Beats them all, and here’s the thing: I loved every minute of it!
As I walk home, endorphins and dopamine rushing through my system, I reflect.
There’s a definite feeling of glee and even mild euphoria, despite having been forced into buying (an admittedly nice) thing that I didn’t need.
He did exactly what you should never do when you’re helping a person decide to buy from you or not.
And yet it worked, and I’m even grateful for the experience.
Now, nearly everyone has either objections to sales and selling, or has unresolved subconscious limiting beliefs about it, or both.
And if that’s you and you own a business, remember this:
The explanations, the features and the rationale for buying your thing, that’s not what causes the decision.
It’s how someone feels, once all the rational considerations line up.
The emotion triggers a purchase decision, always.
If you want people to buy your thing, make them feel good.
Smart people have said that nobody buys from a clown, so I don’t recommend you make a spectacle out of yourself the way my English vendor did, but a bit of tastefully placed humour will have a very good effect on the outcome of your sales conversations.
Be authentic and not manipulative, but make people feel good.

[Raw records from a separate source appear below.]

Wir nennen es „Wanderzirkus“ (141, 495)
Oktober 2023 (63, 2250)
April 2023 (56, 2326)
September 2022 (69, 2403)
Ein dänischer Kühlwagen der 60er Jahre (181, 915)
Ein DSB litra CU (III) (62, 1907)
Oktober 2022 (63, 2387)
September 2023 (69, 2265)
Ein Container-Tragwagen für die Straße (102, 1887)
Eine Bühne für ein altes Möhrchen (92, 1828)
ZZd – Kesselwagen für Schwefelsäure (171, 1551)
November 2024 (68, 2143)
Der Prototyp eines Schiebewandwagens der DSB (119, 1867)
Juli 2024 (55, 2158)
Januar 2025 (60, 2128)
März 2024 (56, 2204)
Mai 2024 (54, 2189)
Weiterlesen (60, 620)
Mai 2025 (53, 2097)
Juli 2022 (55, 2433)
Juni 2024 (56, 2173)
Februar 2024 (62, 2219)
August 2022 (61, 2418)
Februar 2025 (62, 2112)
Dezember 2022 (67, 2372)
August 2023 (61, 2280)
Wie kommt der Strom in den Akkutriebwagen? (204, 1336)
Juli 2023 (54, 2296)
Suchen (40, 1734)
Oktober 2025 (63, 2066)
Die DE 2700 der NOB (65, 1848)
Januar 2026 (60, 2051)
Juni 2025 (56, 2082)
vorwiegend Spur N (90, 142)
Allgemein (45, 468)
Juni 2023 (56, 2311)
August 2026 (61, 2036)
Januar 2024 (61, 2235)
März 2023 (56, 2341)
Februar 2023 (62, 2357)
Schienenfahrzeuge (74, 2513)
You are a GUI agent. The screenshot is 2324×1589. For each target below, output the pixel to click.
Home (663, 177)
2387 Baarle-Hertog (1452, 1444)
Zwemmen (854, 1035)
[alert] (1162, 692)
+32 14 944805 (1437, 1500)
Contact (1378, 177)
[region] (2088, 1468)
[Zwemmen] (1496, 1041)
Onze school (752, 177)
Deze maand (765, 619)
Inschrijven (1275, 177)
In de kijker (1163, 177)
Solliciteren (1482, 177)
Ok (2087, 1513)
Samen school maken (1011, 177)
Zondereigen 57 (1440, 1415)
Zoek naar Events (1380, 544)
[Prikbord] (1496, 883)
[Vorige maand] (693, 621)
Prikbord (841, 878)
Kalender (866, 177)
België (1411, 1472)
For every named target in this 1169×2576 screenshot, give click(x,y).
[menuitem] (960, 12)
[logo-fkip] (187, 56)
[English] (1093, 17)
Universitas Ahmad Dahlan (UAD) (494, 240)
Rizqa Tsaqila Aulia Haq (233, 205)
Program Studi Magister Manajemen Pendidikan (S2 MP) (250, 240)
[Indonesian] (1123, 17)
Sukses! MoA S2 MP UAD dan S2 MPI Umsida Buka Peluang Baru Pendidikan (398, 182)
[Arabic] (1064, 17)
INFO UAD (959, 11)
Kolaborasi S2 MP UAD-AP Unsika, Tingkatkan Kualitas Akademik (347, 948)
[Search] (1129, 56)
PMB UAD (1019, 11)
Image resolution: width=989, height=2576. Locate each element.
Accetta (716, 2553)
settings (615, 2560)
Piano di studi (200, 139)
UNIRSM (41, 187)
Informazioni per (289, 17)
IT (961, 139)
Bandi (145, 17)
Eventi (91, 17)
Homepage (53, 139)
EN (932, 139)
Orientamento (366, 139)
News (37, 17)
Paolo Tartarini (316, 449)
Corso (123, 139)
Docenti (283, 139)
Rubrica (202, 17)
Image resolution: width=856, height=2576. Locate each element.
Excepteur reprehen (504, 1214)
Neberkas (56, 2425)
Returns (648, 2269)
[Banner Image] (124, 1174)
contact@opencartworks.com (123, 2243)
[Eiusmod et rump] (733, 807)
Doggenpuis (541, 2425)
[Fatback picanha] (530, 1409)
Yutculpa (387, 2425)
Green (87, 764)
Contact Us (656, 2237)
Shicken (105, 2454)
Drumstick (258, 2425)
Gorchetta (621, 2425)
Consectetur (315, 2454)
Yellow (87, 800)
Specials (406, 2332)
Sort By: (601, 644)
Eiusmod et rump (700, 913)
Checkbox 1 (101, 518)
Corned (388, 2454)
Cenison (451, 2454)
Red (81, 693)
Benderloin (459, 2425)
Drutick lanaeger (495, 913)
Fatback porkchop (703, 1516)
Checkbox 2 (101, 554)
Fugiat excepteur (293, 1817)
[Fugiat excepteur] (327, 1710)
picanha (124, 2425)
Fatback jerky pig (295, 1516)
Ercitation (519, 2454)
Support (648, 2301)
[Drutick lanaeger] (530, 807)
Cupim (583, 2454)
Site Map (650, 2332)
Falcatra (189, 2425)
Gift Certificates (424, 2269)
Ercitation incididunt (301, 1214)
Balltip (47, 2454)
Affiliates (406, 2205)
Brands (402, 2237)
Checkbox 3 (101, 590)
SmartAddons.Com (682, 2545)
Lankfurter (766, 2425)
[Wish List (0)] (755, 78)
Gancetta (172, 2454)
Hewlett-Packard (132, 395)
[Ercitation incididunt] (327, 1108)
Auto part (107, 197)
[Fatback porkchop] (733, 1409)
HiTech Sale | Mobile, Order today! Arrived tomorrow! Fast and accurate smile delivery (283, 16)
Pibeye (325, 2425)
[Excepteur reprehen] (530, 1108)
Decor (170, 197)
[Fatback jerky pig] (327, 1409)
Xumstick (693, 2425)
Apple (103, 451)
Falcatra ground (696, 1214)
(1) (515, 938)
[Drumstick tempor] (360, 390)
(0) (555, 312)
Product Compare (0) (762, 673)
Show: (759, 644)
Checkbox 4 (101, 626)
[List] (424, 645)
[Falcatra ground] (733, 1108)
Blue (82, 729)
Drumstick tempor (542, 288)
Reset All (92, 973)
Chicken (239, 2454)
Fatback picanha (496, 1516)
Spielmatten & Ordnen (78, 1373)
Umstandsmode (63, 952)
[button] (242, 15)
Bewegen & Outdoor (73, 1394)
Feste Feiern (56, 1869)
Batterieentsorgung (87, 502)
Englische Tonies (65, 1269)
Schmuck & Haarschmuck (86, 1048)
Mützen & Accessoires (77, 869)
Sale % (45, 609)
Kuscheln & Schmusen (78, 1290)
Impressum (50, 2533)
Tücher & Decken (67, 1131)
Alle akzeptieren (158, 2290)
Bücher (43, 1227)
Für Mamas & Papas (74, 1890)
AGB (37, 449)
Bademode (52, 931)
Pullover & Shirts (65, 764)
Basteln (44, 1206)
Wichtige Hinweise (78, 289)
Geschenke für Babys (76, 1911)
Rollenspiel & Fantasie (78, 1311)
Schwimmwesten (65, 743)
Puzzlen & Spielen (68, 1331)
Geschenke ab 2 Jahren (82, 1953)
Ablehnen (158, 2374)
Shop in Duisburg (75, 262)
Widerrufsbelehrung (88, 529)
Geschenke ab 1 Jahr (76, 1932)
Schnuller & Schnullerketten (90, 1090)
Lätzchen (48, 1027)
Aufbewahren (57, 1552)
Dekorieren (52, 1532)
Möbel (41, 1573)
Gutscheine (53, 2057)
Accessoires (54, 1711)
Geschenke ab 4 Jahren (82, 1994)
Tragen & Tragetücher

That’s what causes people to want to buy from you.
Smile, nod, listen, ask, say something funny if appropriate, listen a whole lot more — you already know how to have a fun conversation. Why would you give a buyer anything less?
If ever you and I end up talking about working together, you’ll experience firsthand how much fun and relaxed a ‘sales conversation’ can be.
Best of all, it’ll change the way you gain your own customers.